Filmdeki performansıyla eleştirmenlerden tam not alan Armas, oyunculuğu kadar, Hollywood ikonu Marilyn Monroe'yu canlandırdığı filmde ünlü yıldızın ruhunun oyuncu kadrosuna 'musallat' olduğuna inandığını açıklamasıyla da adından söz ettirmişti.
Armas, Venedik Film Festivali'nde basın mensuplarıyla konuşurken Monroe'nun ruhuyla ilgili şu ifadeleri kullanmıştı:
"Sanırım mutluydu. Ayrıca bazen duvardan aşağı bir şeyler fırlatırdı ve yapılan bir şeyden hoşlanmadığında sinirlenirdi. Belki kulağa çok mistik geliyor, ama bu doğru. Hepimiz onu hissettik."
"MARILYN BİZİMLEYDİ"
Armas,, Hollywood yıldızının hayaletinin her zaman yakınlarda olduğuna inandığını ekleyerek, "Bize çok yakın olduğuna gerçekten inanıyorum. O bizimleydi" şeklinde konuşmuştu. Filmin yönetmeni Andrew Dominik de Armas'a katılarak; "Kesinlikle bir seans gibiydi" demiş ve Marilyn'in varlığını hissettiğini kabul etmişti.

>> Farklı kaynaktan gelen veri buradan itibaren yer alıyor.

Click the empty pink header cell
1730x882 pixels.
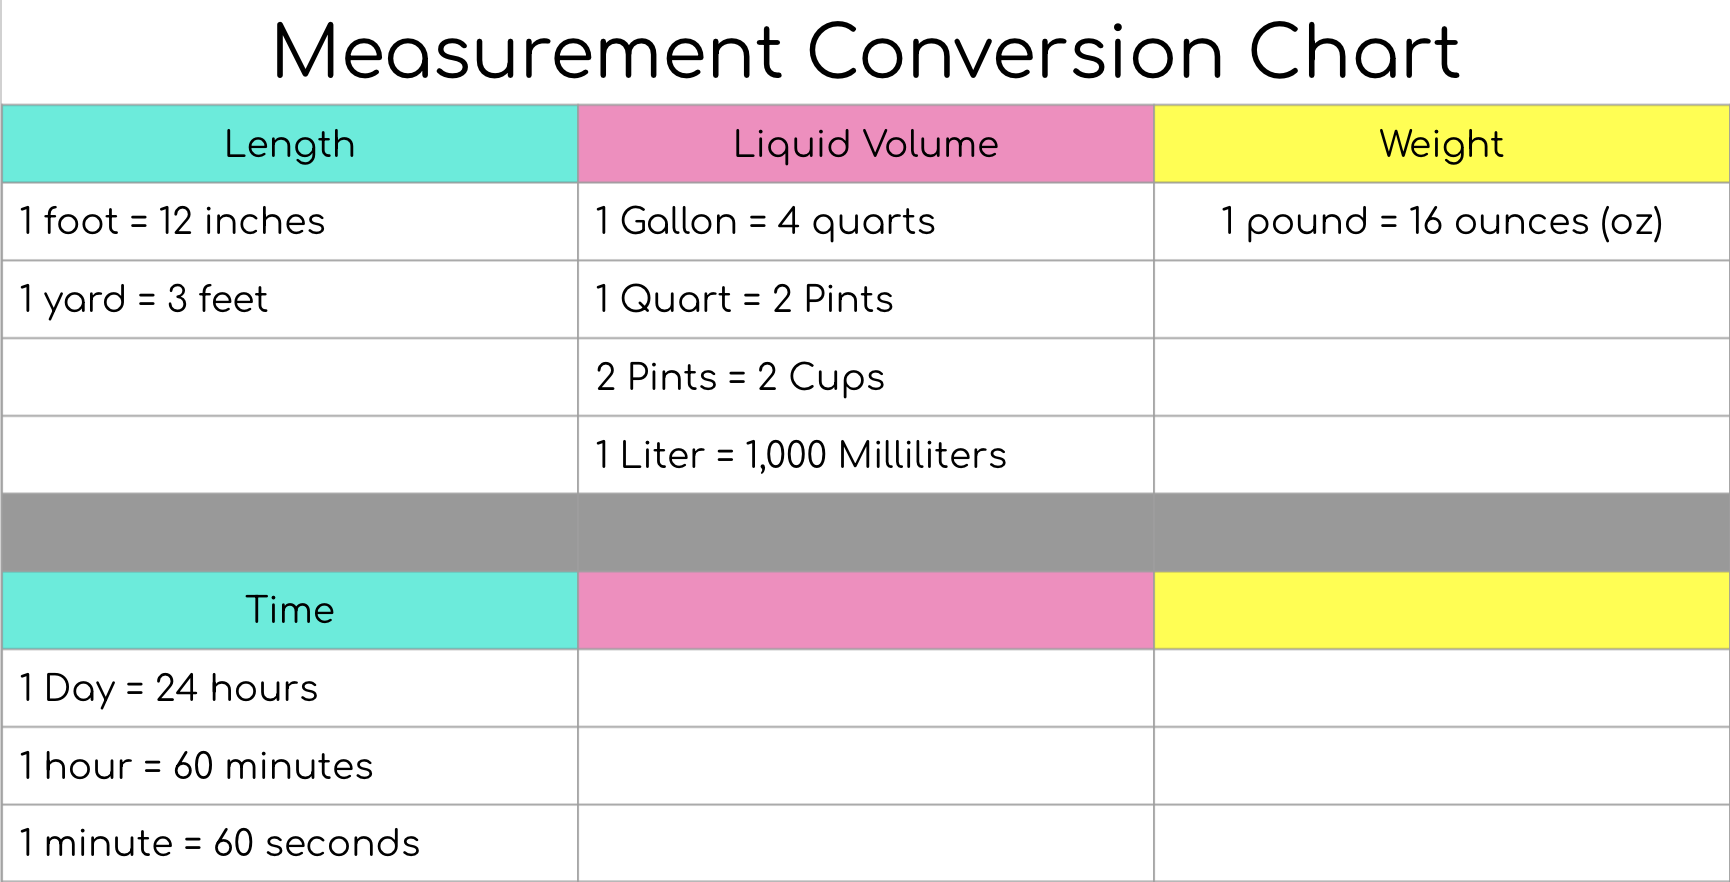866,610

İşleri daha da ürkütücü yapan ise; filmin bazı sahnelerinin, Monroe'nun akıl hastası annesiyle birlikte yaşadığı aynı dairede çekilmiş olmasıydı. Ayrıca ölüm sahnesi de, 1926'da dünyaya gelen yıldızın 1962 yılında trajik bir şekilde hayata veda ettiği odada çekilmişti.
Ünlü oyuncu ayrıca filmde aksanını mükemmelleştirmek için 9 ay boyunca diyalekt koçuyla çalıştığını belirtmişti.
Armas, "Yaptığım araştırmalar ve aksanla birlikte bu role hazırlanmam tam bir yılımı aldı. Yönetmenle aylarca çalıştık. 3 ay süren bir setti, çılgın bir programımız vardı" demişti.
AKSANI ELEŞTİRİLDİ
Bazı kesimler, Küba asıllı oyuncunun Amerikalı Marilyn Monroe’yu canlandırmasının uygun olmadığını ve aksanının başarılı olmadığını dile getirmişti.
Eleştirilere maruz kalan oyuncuya Marilyn Monroe’nun temsilcilerinden destek gelmişti. Yapılan açıklamada “Marilyn Monroe, nesilleri ve tarihi aşan bir Hollywood ve pop kültürü ikonudur. Bu rolü canlandırmaya çalışan her oyuncunun işi oldukça zor. Fragmana bakıldığında bile Ana’nın Marilyn’nin ihtişamını, insanlığını ve savunmasızlığını yakaladığını ve harika bir seçim olduğunu görebiliyoruz. Filmin tamamını izlemek için sabırsızlanıyoruz” ifadeleri kullanılmıştı.